→ WHAT NEEDS TO BE DONE: The records below hold a stretch from the line with "Given: Select the 工房の従業員 speaker name tag" through the line with "Task: Select the Primary"; return exactly those lines, ends included, and nothing more.

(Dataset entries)

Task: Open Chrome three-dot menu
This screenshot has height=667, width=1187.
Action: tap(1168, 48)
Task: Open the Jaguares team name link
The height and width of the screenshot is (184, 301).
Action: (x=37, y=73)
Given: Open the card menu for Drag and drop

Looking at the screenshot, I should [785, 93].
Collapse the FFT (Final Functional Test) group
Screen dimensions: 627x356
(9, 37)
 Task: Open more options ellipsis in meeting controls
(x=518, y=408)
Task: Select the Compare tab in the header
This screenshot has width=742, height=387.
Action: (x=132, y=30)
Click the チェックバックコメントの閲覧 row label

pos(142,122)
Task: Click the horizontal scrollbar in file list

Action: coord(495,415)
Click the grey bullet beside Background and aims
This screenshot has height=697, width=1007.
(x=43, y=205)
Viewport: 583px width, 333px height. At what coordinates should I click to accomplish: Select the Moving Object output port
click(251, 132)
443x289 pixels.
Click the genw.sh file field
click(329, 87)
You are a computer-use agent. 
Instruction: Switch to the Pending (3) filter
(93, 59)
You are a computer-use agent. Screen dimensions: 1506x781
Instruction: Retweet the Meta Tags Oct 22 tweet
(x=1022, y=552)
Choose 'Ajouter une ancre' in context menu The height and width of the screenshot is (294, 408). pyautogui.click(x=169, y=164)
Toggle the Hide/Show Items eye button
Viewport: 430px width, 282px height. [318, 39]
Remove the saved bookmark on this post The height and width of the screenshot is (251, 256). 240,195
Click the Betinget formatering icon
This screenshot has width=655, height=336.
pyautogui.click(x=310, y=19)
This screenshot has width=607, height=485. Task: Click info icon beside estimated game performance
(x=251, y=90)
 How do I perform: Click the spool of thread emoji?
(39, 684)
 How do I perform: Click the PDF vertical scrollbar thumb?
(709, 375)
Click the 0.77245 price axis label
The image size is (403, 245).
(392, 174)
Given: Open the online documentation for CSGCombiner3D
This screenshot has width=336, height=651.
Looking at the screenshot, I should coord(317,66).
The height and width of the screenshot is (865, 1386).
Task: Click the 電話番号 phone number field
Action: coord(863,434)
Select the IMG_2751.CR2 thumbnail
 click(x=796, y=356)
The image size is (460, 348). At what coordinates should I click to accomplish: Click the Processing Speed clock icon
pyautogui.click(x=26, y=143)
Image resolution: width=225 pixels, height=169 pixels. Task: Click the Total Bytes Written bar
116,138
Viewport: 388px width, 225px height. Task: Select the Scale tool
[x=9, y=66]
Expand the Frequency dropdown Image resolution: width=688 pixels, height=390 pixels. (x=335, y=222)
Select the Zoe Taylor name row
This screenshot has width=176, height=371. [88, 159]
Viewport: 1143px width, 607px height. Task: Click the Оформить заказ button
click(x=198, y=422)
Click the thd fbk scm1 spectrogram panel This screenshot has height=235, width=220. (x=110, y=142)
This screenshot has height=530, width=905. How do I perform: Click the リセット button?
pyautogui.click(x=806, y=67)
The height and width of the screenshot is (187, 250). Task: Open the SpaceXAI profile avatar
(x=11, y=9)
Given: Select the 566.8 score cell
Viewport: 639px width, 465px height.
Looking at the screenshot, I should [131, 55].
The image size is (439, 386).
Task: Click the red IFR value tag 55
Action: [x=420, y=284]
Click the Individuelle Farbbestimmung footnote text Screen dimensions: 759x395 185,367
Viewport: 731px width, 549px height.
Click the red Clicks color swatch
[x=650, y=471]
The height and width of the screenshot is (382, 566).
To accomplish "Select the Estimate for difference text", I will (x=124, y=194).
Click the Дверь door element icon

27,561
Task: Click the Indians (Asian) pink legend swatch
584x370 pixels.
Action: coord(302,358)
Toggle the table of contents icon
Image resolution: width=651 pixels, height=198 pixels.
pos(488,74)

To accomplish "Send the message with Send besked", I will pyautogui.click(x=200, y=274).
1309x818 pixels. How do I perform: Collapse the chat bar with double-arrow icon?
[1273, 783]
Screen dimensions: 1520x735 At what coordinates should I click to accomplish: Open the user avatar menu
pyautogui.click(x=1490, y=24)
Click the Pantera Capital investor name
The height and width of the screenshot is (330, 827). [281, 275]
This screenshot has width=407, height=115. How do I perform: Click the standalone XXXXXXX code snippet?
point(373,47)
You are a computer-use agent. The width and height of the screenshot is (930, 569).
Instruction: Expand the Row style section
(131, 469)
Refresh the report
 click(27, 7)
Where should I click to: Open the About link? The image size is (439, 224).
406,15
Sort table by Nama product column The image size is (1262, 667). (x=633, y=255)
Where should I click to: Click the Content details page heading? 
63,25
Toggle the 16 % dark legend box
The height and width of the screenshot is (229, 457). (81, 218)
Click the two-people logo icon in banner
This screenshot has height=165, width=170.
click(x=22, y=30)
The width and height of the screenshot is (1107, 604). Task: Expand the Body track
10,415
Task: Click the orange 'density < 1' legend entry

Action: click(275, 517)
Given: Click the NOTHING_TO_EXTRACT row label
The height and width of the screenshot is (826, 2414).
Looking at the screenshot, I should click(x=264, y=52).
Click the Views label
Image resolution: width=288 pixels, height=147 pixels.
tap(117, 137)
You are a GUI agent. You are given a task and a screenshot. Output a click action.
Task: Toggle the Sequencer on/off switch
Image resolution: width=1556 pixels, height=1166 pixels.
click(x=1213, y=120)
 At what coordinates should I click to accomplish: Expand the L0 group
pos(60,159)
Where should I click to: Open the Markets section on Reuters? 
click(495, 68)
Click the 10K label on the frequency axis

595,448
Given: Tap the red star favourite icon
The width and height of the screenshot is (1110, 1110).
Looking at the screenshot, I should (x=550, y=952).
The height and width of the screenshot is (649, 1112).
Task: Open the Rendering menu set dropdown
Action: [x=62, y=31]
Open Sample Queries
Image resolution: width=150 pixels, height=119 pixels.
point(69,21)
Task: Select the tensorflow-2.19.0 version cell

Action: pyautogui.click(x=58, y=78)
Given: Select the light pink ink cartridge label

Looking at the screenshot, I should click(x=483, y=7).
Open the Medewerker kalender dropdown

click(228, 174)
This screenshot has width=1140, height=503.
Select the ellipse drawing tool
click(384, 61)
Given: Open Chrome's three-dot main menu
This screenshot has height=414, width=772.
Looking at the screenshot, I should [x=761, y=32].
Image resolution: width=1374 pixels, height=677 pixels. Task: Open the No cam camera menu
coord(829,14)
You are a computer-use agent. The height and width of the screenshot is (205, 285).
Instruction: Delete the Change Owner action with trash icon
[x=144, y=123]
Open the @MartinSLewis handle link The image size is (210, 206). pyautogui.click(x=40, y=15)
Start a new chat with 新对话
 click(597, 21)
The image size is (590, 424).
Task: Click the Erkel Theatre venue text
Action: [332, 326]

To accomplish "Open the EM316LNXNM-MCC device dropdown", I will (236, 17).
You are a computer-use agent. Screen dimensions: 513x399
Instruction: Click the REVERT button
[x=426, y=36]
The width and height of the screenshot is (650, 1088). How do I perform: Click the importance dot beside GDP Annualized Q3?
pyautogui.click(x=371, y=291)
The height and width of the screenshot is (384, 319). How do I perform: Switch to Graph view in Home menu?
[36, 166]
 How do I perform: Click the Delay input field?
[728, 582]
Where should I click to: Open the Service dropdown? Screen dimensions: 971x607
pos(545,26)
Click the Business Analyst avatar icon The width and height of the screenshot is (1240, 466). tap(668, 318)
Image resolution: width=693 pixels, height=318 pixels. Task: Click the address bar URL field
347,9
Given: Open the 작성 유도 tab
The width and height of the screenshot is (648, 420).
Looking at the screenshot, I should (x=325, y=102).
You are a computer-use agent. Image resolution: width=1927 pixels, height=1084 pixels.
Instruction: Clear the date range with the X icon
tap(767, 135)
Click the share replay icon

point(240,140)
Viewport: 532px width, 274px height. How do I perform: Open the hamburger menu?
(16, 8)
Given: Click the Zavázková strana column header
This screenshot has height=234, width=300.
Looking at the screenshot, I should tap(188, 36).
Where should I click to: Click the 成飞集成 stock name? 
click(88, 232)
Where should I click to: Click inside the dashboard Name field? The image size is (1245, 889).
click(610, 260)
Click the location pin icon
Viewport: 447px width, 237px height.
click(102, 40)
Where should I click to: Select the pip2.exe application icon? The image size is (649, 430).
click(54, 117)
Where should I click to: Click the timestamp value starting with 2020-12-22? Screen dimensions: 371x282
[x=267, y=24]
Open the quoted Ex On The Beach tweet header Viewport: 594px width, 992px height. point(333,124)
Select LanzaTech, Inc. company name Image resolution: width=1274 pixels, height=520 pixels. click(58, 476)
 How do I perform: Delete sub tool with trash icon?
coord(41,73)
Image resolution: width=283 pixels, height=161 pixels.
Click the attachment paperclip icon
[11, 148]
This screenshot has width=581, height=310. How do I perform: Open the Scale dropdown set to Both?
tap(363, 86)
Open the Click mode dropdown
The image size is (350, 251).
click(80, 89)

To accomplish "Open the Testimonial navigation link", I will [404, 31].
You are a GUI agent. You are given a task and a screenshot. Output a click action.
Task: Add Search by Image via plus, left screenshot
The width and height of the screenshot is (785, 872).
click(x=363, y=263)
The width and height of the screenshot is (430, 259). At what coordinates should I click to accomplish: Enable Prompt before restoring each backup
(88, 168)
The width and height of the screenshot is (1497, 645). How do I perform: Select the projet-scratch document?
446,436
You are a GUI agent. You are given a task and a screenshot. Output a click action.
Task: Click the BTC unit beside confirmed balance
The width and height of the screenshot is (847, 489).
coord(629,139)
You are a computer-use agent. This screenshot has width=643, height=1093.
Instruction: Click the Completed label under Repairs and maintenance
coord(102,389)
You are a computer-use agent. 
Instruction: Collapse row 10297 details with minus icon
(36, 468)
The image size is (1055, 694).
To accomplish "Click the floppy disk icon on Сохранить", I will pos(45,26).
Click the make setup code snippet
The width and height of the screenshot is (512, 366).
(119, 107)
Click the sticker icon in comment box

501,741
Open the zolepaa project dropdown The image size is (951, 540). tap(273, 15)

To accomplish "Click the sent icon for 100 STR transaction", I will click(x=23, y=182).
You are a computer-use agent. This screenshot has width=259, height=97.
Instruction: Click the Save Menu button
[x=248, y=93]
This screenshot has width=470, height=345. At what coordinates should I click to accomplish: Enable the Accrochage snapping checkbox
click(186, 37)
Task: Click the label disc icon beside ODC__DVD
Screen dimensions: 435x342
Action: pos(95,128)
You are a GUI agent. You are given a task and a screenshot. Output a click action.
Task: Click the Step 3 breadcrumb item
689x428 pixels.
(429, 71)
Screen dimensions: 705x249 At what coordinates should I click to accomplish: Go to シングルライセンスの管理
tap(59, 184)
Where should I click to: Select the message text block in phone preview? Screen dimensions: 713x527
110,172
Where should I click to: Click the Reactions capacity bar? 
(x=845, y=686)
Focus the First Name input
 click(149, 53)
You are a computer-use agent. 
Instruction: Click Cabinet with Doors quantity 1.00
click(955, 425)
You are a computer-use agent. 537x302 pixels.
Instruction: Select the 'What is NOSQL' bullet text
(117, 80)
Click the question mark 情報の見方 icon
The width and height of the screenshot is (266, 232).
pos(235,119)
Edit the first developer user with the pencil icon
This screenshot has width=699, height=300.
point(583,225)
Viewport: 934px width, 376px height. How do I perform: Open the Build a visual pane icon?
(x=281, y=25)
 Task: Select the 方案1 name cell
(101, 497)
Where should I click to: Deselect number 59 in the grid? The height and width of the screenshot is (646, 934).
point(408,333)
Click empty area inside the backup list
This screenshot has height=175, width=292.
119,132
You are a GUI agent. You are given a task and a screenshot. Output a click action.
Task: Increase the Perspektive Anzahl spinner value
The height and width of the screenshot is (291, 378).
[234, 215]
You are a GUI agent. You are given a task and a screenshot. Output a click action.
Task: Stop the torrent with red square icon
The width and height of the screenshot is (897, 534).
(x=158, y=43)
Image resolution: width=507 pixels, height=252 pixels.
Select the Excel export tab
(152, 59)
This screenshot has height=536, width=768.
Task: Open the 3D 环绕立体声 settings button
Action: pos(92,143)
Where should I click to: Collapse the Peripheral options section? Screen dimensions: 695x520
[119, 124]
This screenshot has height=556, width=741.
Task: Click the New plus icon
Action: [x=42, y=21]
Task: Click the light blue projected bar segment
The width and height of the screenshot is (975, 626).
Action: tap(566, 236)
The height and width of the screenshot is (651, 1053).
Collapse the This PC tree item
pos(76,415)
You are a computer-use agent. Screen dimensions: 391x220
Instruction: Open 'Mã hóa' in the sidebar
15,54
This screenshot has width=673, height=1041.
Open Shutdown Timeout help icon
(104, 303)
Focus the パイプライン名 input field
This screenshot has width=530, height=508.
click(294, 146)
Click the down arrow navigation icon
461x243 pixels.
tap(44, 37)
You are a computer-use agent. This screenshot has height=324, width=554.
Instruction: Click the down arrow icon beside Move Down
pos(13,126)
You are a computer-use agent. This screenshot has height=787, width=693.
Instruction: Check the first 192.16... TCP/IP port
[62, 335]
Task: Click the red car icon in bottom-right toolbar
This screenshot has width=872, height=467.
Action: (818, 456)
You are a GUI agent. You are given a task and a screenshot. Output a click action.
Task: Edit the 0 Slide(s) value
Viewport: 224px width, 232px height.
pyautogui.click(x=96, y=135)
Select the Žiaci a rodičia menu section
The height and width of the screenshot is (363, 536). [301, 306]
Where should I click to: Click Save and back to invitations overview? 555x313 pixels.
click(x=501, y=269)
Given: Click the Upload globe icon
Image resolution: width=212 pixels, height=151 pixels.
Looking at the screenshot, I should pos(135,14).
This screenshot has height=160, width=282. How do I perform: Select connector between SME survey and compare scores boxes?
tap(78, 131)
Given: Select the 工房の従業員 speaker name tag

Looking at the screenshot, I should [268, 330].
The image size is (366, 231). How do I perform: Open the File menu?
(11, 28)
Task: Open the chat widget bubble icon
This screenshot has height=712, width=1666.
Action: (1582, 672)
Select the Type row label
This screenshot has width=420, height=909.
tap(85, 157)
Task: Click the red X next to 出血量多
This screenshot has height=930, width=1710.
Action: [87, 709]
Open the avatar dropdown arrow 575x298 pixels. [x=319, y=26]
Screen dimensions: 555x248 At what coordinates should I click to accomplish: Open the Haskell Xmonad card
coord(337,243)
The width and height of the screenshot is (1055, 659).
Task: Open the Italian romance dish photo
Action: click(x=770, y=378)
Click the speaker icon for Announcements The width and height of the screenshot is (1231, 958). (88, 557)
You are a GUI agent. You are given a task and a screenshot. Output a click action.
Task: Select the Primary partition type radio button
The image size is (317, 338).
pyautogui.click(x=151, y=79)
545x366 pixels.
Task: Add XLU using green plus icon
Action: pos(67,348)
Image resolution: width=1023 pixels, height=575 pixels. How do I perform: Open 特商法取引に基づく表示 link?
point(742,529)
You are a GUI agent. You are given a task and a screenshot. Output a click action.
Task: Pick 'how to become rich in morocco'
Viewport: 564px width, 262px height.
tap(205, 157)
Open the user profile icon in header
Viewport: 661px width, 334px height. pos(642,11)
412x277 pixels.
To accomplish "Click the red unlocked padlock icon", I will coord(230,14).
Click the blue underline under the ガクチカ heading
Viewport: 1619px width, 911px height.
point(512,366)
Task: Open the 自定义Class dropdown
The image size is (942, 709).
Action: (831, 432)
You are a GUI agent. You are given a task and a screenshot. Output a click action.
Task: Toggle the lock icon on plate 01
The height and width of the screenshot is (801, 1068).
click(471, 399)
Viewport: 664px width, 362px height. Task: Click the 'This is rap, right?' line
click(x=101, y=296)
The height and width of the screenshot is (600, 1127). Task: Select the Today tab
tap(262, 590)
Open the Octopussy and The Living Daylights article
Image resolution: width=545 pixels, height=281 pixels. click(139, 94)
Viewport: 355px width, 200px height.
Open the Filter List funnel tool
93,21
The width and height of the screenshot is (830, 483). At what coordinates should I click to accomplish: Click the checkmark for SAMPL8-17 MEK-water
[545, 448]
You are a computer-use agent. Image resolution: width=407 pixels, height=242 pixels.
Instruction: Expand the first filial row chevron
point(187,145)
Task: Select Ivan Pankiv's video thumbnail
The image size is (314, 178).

→ REPLY:
Given: Select the 工房の従業員 speaker name tag

Looking at the screenshot, I should [268, 330].
The image size is (366, 231). How do I perform: Open the File menu?
(11, 28)
Task: Open the chat widget bubble icon
This screenshot has height=712, width=1666.
Action: (1582, 672)
Select the Type row label
This screenshot has width=420, height=909.
tap(85, 157)
Task: Click the red X next to 出血量多
This screenshot has height=930, width=1710.
Action: [87, 709]
Open the avatar dropdown arrow 575x298 pixels. [x=319, y=26]
Screen dimensions: 555x248 At what coordinates should I click to accomplish: Open the Haskell Xmonad card
coord(337,243)
The width and height of the screenshot is (1055, 659).
Task: Open the Italian romance dish photo
Action: click(x=770, y=378)
Click the speaker icon for Announcements The width and height of the screenshot is (1231, 958). (88, 557)
You are a GUI agent. You are given a task and a screenshot. Output a click action.
Task: Select the Primary partition type radio button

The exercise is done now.